HAFTA başında Sayın Cumhurbaşkanı NATO toplantısı dönüşünde asgari ücreti açıklayacağını, kendisi yokken de Çalışma Bakanı’na gerekli talimatı verdiğini ve konunun muhatapları ile bakanın bir araya gelerek bir mutabakata varmasını istediğini söylemişti.
Ekonomisinin şartları belli olan ülkemizde kimse büyük bir sürpriz olmasını beklemiyordu.
Ama ücretin açıklanmasını bekliyordu.
Bütün haftayı merakla geçirdi asgari ücretle ilgilenenler…
İşçi sendikaları başkanları vasıtasıyla ücretin ne olması gerektiğini kararlılıkla ifade ettiler.

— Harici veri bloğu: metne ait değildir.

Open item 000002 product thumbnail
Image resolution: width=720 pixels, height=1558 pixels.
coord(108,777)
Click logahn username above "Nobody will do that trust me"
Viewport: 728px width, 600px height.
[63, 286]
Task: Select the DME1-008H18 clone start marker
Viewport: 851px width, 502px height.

Türk-İş Başkanı, ‘net ücret 6 bin 250 liradan aşağı olursa kurtarmaz’ deyip bunda ısrarlı olacaklarını söylüyordu ekranlarda…
Konuyla ilgili birçok kişi ve kuruluş yüzde 40’tan aşağı bir artışın yeterli olmayacağı görüşündeydi.

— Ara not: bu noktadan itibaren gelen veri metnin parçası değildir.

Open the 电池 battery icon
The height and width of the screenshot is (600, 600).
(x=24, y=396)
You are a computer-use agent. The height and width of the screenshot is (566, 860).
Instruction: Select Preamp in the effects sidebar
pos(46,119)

NATO toplantısı bitti Cumhurbaşkanı geri döndü.
Ayağının tozuyla toplantıya katıldı.
Toplantı sonrası da ekranların karşısına geçip zam miktarını açıkladı.
Ben tam o sırada AK Partili bir işadamı arkadaşımın bürosundaydım.
Cumhurbaşkanı, yüzde 30 dediğinde tepkisini izledim sessizce.
İlk cümleleri ‘Çok patırtı kopar oldu.’
Hele hele iktidarın işverene 100 liralık bir katkı yapacağının açıklanmasına işverenlerin büyük tepki göstereceğini söyledi.
İlk olarak onun fikrini paylaşıyorum sizinle çünkü kendisi iktidar yanlısı ve destekçisi.
Benim fikrimi sorarsanız açlık sınırının çok altındaki bir rakamın ideal asgari ücrete tekabül ettiğini söylemem zaten mümkün değil.
Ben asıl hafta içinde bir yığın patırtı koparak Türk-İş Genel Başkanının tavrını merak ediyordum.
Cumhurbaşkanı Recep Tayyip Erdoğan açıklamasını yaptıktan sonra bir ara ona döndü ve bir şeyler söyledi.
Başkan tepkisiz hatta süt dökmüş kedi gibiydi.
Eh işçinin hakkını koruyacak olanların sesi kesildiyse zavallı işçi ne yapsın?
Kendisi için tam bir hayal kırıklığı olan rakama yutkunup, durur artık!